アメリカの老舗ファストフードブランド Steak ’n Shake は、「ビットコイン優先」戦略を引き続き深化させており、BTC決済を受け入れるだけでなく、ビットコインを企業資産に組み込み、さらに従業員報酬制度に導入するなど、ファストフード業界では稀な長期在籍インセンティブとして暗号資産を活用する事例となっている。
(前提:アメリカ政府はもうビットコインを売らない!ベーセントが20万枚のビットコインを「戦略的備蓄」に移したと発表)
(背景補足:アメリカの保険会社Delaware Lifeは、ビットコイン指数連動年金の第一弾を開始 (FIA):元本保証、収益上限設定)
アメリカのクラシックなファストフードチェーン、Steak ’n Shakeは本日(21日)、2026年3月1日より、直営店舗の時給労働者向けに革新的な従業員インセンティブを導入すると発表した。従業員が1時間働くごとに、追加で0.21ドル相当のビットコインを報酬として付与する。この報酬は従来の給与とは別に支給され、2年間の権利確定期間が設けられている。
3月1日から、Steak n Shakeは自社運営のレストランで働く全ての時給労働者に対し、働いた1時間ごとに0.21ドルのビットコインボーナスを支給します。
従業員は2年の権利確定期間後にビットコインの支払いを受け取ることができます。

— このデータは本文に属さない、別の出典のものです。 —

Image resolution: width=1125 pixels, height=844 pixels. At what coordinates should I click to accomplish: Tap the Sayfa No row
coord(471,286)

@Fold_app@のサポートに感謝します。
私たちは…
— Steak 'n Shake (@SteaknShake) 2026年1月20日
Steak ’n Shakeの発表によると、このビットコイン報酬はビットコイン報酬アプリのFoldを通じて付与・管理される。従業員は、連続して2年間勤務した後に、蓄積したビットコインを引き出したり使用したりできる。
同社は、この仕組みは即時に使える給与の補完ではなく、長期在籍の報酬メカニズムに近いものであり、従業員の継続的な投資と企業とともに成長する意欲を促す狙いがあると述べている。

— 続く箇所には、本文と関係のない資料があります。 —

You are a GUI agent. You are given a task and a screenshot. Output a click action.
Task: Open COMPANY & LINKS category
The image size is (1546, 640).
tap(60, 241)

Steak ’n Shakeはまた、計画の金額自体は高くなく、2年の権利確定期間があるため、従業員はその間のビットコイン価格変動リスクを負う必要があると認めている。しかし、将来的にビットコインが継続的に上昇すれば、この報酬は従業員にとって「意外な収穫」となる可能性があり、長期的な戦略への共感を育む助けにもなる。

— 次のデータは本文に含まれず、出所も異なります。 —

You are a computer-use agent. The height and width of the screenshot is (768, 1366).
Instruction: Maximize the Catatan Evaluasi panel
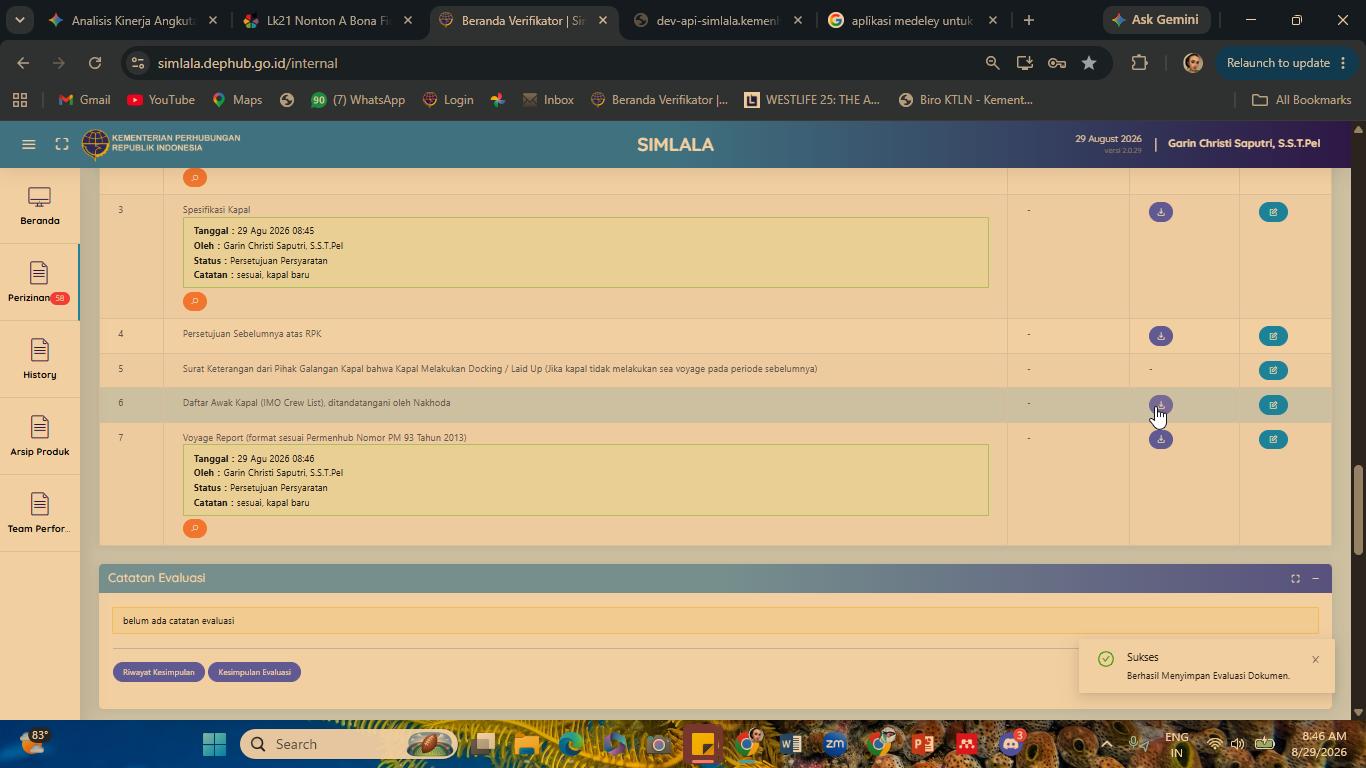(1295, 578)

Steak ’n Shakeは1934年に、創業者Gus Beltによってアメリカ・イリノイ州ノーマル市で設立された。当初はRoute 66沿いのガソリンスタンドとチキンレストランを融合させた小規模な店舗だった。その後、ブランドはハンバーガー市場に特化し、「Steakburger」と呼ばれる真の牛肉部位を挽きたてで提供する商品を主力とし、「In Sight, It Must Be Right」(目の前で見れば、間違いない)というスローガンのもと、食材の透明性と品質を強調してきた。
ほぼ100年の歴史を経て、Steak ’n Shakeはアメリカを代表するファストフードブランドの一つとなり、ハンバーガー、ハンドメイドのミルクセーキ、バター入りフライドポテトで知られ、全米に多くの直営店とフランチャイズ店を展開している。
近年、Steak ’n Shakeは暗号資産分野での展開も積極的だ。2025年5月以降、全米の店舗でビットコイン決済を受け入れ始めた。注目すべきは、同社は顧客から受け取ったビットコインを即座に米ドルに換金せず、直接保有し続け、2025年10月に「戦略的ビットコイン備蓄(Strategic Bitcoin Reserve)」を正式に設立したことだ。今年1月には、約105枚のビットコインを購入し、約1,000万ドルの価値があるとし、これを企業資産負債表に計上している。